Роль была ее еще до пробы, но она этого не знала.

Преодолев сопротивление руководства, Штернберг вынудил «УФА» подписать с Марлен Дитрих контракт на исполнение главной женской роли в «Голубом ангеле», первой в Германии полнометражной звуковой картине. Ее гонорар: пять тысяч долларов. Мой отец и друзья Марлен ликовали. Лилось шампанское, а моя мать смотрела на них, как на сумасшедших.

– Вы что, вы все думаете, что это будет легко. Ха! Неббиш! (ее любимое выражение на идише, выражающее сарказм и обозначающее у нее все что угодно, от «подумаешь» и «ну и что?» до «уж конечно», «еще бы» и «ври больше»). Она же портовая шлюха! Как я потом буду смотреть людям в глаза? А что, если этому Штернбергу взбредет в голову показывать голые сиси? Что мне тогда делать? А? Конечно, о такой возможности никто из вас не подумал!

---------------

**УКАЗАНИЯ:**
**1)** Соберите из записей все строки, где встречается слово «purchase».
**2)** Напишите продолжение отрывка о контракте Марлен Дитрих на роль в «Голубом ангеле», начиная сразу после его последнего предложения.
Отрывок и записи никак не связаны между собой.

**ПРЕДОСТАВЛЕННЫЕ ДАННЫЕ:**
---------------

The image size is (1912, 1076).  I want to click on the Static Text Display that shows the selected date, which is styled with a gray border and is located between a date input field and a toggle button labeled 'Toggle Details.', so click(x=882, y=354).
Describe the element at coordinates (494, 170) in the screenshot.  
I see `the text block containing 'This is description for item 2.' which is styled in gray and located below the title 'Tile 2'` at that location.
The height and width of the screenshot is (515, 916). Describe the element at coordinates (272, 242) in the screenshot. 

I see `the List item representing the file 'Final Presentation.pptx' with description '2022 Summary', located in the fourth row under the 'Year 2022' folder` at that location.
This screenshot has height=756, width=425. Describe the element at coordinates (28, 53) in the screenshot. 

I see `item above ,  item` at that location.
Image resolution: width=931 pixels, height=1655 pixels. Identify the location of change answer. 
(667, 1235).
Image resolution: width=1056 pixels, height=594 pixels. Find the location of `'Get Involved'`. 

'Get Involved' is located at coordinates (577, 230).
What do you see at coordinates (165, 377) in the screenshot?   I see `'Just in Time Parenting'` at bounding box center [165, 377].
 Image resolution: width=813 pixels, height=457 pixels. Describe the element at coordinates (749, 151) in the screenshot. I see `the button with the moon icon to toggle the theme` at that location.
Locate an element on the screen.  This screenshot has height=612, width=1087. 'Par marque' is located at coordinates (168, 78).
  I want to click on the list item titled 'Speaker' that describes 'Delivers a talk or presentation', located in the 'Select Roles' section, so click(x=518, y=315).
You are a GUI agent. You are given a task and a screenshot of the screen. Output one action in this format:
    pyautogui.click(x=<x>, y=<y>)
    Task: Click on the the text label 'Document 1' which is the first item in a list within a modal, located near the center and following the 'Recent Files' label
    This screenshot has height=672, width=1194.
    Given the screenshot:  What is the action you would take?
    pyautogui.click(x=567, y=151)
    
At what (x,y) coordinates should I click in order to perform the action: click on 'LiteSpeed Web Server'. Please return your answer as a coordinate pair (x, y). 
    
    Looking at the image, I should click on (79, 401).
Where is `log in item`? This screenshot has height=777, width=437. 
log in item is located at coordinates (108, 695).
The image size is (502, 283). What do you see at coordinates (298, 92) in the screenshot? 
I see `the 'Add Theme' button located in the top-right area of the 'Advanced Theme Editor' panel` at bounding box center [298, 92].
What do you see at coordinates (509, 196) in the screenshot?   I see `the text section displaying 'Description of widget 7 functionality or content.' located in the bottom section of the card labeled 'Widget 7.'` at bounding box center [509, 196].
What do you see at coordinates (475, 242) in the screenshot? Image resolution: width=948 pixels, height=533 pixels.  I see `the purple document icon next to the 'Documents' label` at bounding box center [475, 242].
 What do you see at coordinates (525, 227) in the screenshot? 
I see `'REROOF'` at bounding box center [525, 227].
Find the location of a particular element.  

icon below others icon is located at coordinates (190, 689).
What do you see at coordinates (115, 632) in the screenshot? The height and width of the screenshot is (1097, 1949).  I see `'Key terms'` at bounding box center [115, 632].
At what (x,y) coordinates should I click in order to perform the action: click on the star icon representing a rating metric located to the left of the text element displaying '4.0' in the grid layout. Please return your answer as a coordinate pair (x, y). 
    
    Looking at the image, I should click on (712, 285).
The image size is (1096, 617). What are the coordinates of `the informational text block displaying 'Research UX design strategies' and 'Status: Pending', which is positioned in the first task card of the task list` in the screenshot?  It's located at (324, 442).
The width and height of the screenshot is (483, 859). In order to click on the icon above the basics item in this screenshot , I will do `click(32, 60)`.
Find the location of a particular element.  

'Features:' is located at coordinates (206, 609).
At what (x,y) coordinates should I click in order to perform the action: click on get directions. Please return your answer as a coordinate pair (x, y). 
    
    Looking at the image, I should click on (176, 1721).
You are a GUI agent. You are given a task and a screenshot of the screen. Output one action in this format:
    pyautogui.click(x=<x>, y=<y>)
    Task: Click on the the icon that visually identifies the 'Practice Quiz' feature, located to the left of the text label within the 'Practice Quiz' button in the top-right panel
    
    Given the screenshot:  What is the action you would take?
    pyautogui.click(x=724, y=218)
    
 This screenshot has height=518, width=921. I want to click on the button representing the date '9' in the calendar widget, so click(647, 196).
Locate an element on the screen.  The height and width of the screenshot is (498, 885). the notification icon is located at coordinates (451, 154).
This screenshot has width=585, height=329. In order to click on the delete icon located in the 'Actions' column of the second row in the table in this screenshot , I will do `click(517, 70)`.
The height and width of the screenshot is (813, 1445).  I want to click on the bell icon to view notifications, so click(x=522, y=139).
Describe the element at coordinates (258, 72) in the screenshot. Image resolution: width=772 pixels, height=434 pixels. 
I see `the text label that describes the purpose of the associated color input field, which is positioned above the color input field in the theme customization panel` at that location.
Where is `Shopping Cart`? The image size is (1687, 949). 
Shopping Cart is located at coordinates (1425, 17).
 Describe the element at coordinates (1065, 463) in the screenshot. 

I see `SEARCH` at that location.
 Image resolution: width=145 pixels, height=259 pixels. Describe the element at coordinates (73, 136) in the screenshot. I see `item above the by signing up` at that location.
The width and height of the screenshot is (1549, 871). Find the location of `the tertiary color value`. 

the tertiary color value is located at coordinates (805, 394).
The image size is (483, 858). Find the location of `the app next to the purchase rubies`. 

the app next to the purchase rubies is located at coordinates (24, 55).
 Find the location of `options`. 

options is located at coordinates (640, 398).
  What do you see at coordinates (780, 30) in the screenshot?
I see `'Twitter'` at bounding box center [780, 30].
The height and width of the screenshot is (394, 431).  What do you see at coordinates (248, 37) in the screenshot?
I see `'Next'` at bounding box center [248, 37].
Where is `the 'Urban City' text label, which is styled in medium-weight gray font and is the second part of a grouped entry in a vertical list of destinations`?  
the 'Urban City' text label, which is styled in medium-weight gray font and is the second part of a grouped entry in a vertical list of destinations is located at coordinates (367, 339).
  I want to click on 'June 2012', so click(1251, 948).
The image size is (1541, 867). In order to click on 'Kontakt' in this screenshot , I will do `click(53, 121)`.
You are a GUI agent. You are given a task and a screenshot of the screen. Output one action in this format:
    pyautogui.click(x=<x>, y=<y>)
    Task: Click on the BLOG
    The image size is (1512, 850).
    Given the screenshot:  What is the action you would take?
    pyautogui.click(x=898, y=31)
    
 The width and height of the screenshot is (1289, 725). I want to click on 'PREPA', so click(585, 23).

---------------

**ВЫПОЛНЕННЫЕ ЗАДАНИЯ:**
**1)**
The image size is (483, 858). Find the location of `the app next to the purchase rubies`. 
the app next to the purchase rubies is located at coordinates (24, 55).

**2)**
Она метнулась на кухню принести моему отцу горчицу и еще салата из огурцов.

Меня расстроила ее выходка. Мне казалось, она зла на всех и вся. Но отец только улыбнулся и не перестал есть свои сочные колбаски, как будто все было в порядке. Я уже усвоила, что он обычно прав в оценке настроений моей матери, поэтому я последовала его примеру и стала доедать обед. К тому времени, как наша «бунтующая» звезда вернулась с кухни, кто-то за столом упомянул о новой книге, «Прощай, оружие», а кто-то еще сказал, что Викки Баум написала «Гранд-отель» Моя мать завелась: как она ненавидит Баум, зато этот Хемингуэй – просто мечта, раз он так пишет; и таким образом тема дискуссии переменилась. По-моему, в тот вечер наших гостей больше всего взволновала последняя новость о целой банде гангстеров, которых перебили в день какого-то святого в городе под названием Чикаго, – кроме, конечно, новости о превращении моей матери в «портовую шлюху».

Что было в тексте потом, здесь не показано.